Author Image

CTO & Co-founder of Visivo

A Practical Git Workflow for Data Teams (Branches, PRs, and Reviews)

Software teams settled the version-control debate years ago. Here is a concrete branch-and-PR workflow for analysts who want the same safety net for dashboards.

A branch and pull request workflow for data teams

A practical Git workflow for data teams is the same one software teams adopted years ago: create a branch for each change, open a pull request, get a review, and merge once checks pass. Map those four steps onto analytics and you get a real safety net for dashboards and metrics, with every change tracked, reviewed, and reversible. This guide is written for analysts who are new to Git and want the minimal version that actually sticks.

The version-control debate is over in software engineering. Nobody edits production code by SSHing into a server and saving a file in place. Yet that is still how a lot of analytics work happens: someone opens a BI tool, edits a live calculation, hits save, and hopes for the best. The result is the genre of bug every data team knows by heart, the metric that quietly changed and nobody can say when or why. Git fixes this, and it does not require you to become a software engineer to benefit.

Why analysts resisted Git for so long

Git earned a reputation for being hostile. The command line is unforgiving, the mental model of commits and branches and remotes is not obvious, and the failure mode when you get it wrong is a wall of red text about detached HEADs and merge conflicts. For an analyst whose job is answering business questions, that learning curve felt like a tax with no obvious payoff.

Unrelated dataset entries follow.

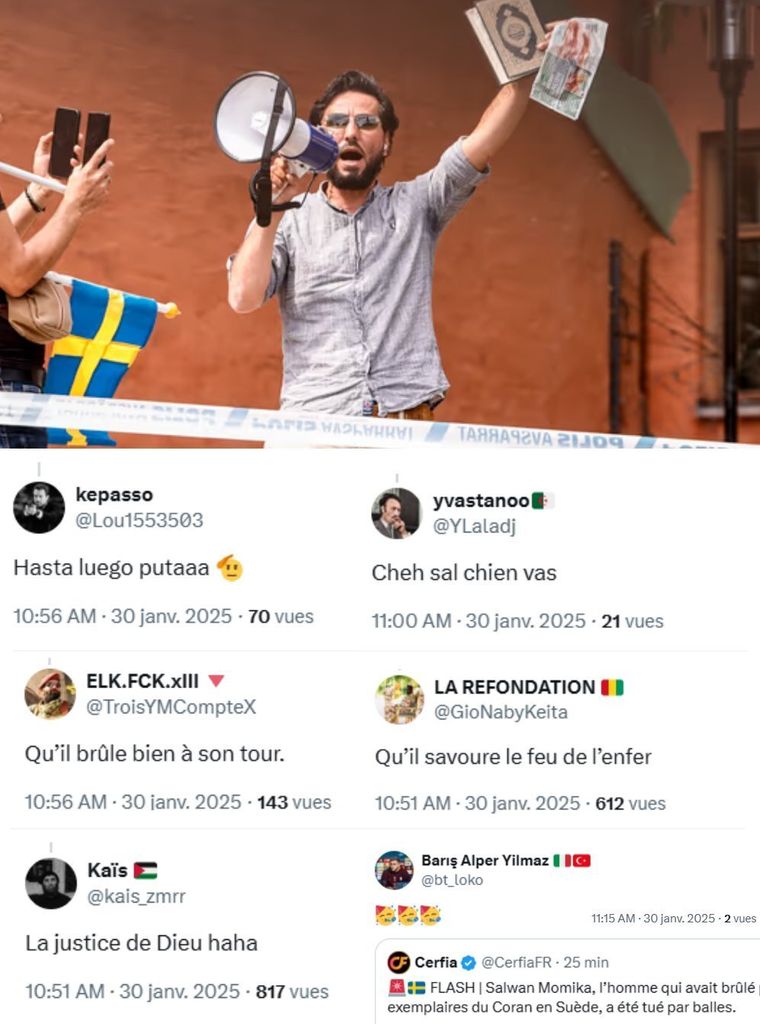This screenshot has width=760, height=1024.
Task: Open the @Lou1553503 handle link
Action: 139,520
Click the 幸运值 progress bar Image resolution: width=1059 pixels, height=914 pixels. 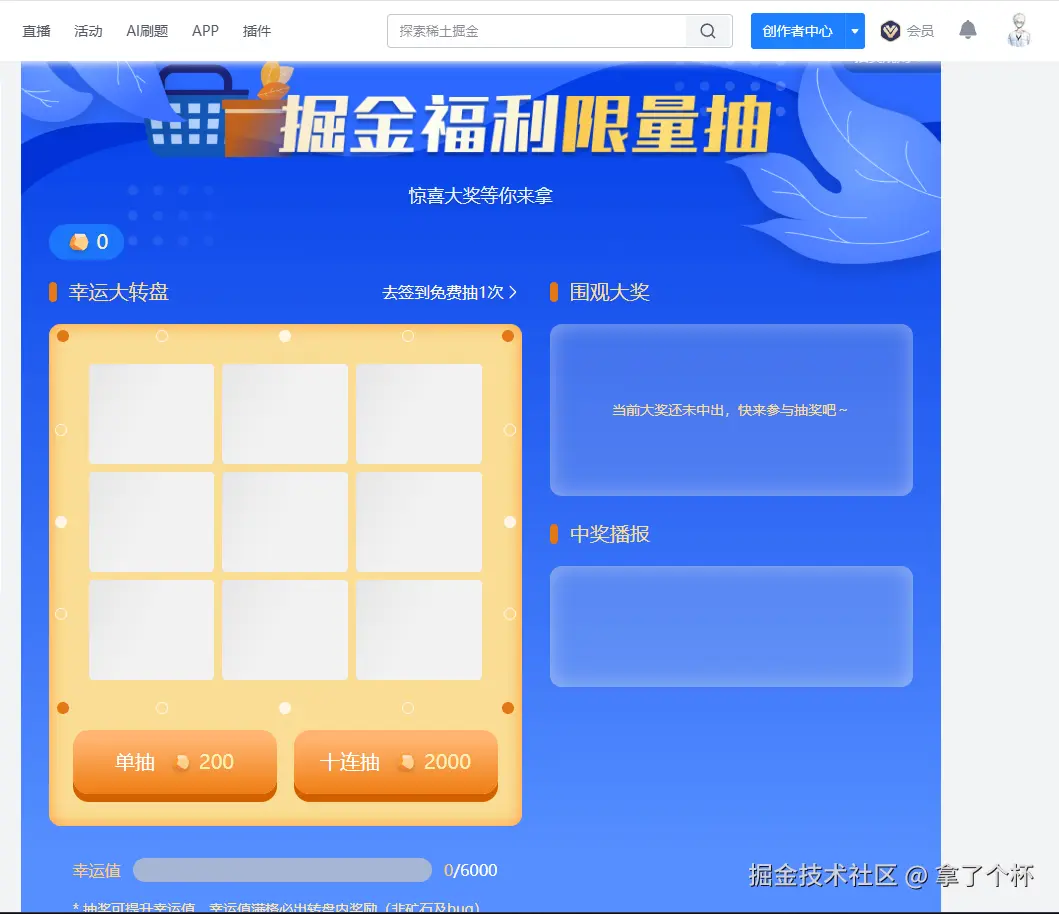282,870
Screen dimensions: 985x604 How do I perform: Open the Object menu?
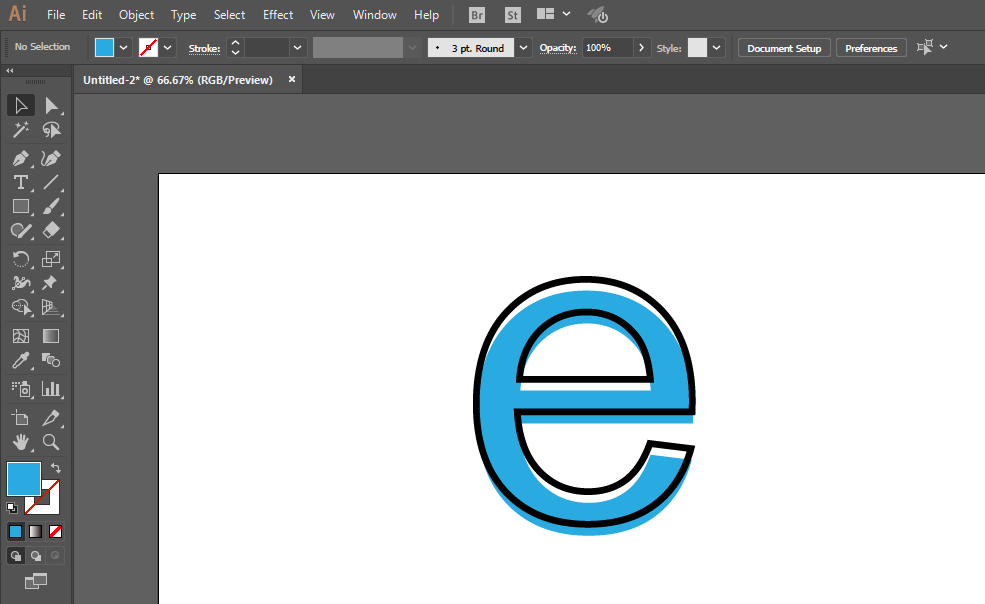136,15
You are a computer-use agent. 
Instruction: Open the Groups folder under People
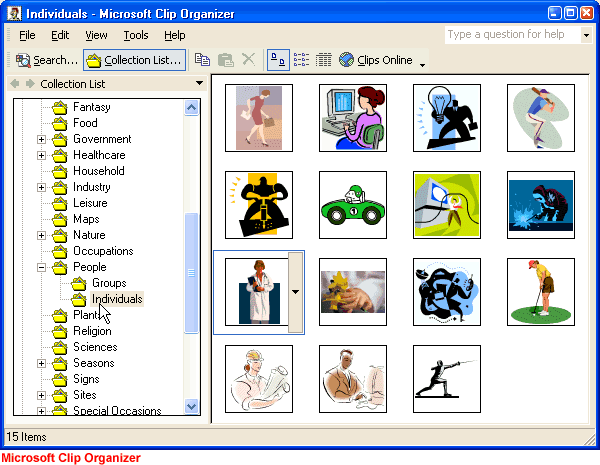(108, 283)
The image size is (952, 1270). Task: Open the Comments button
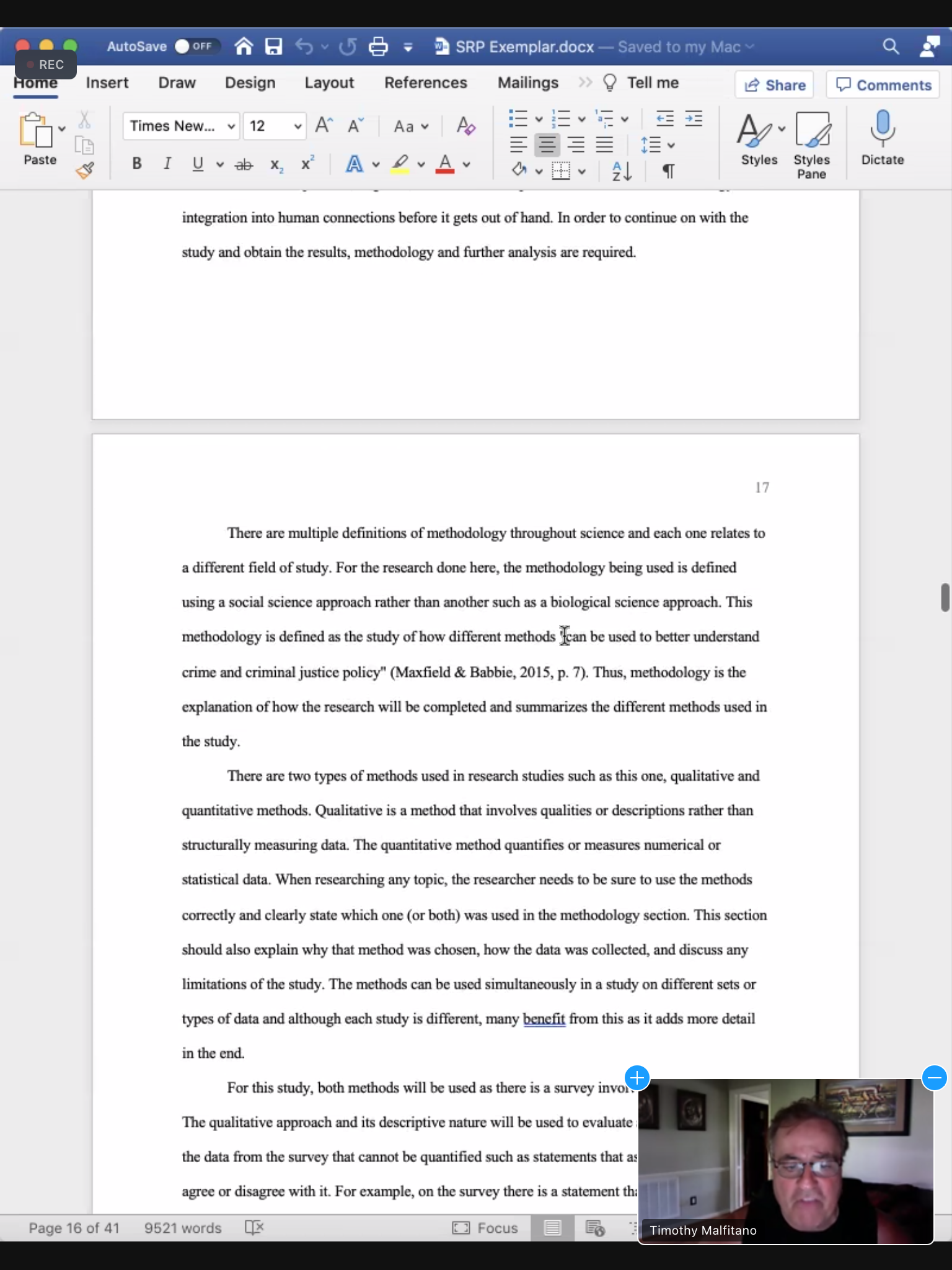[x=883, y=85]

There was also a tooling gap. For most of BI's history, dashboards were not text. They lived inside a proprietary tool as binary blobs or rows in a vendor database. Git is built to track changes in text files, so when your dashboard is not text, Git has nothing meaningful to diff. You could check in an export, but a one-line change to a chart produced a 4,000-line unreadable diff. Version control only pays off when the thing you are versioning is legible, and legacy BI artifacts were not.

The third reason is cultural. Analysts were trained in SQL, spreadsheets, and BI tools, not in software process. Branches and pull requests were someone else's vocabulary. So the resistance was rational. The payoff was unclear, the tooling did not fit, and the workflow belonged to a different discipline.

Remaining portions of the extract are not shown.